TASK GOAL: Render the material from its beginning through the line containing "Viewport: 1457px width, 812px" as a two-column CSV with the headers request and answer, one row per request. Place each request's text and its answer in a single quoted field apiece, replacing any line breaks with spaces.

LISTING:

***

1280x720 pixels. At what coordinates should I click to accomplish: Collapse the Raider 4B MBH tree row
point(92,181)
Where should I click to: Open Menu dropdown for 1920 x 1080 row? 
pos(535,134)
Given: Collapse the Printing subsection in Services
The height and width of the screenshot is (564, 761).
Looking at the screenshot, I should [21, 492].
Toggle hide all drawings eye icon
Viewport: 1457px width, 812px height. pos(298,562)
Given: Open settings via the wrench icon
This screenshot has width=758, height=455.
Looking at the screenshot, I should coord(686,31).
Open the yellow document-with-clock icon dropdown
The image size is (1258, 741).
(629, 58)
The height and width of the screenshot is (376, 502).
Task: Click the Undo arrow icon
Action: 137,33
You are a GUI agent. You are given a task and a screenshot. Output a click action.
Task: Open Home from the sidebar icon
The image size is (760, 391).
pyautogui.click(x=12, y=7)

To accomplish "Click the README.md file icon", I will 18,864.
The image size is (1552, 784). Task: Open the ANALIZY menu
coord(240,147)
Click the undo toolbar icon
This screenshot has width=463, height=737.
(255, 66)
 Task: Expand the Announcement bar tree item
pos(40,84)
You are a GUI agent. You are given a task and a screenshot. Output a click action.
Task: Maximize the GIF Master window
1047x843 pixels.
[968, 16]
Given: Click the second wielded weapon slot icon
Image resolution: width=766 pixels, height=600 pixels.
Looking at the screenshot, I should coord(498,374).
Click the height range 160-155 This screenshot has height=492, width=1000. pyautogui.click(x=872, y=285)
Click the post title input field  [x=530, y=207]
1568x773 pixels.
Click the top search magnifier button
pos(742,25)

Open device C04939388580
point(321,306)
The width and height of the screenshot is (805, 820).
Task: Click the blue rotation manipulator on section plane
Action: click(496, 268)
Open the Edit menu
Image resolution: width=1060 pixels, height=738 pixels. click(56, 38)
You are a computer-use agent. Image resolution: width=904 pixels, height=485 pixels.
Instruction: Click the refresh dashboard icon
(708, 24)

***

EXERCISE RESULT:
request,answer
"1280x720 pixels. At what coordinates should I click to accomplish: Collapse the Raider 4B MBH tree row","point(92,181)"
"Where should I click to: Open Menu dropdown for 1920 x 1080 row?","pos(535,134)"
"Given: Collapse the Printing subsection in Services The height and width of the screenshot is (564, 761).","Looking at the screenshot, I should [21, 492]."
"Toggle hide all drawings eye icon","Viewport: 1457px width, 812px height. pos(298,562)"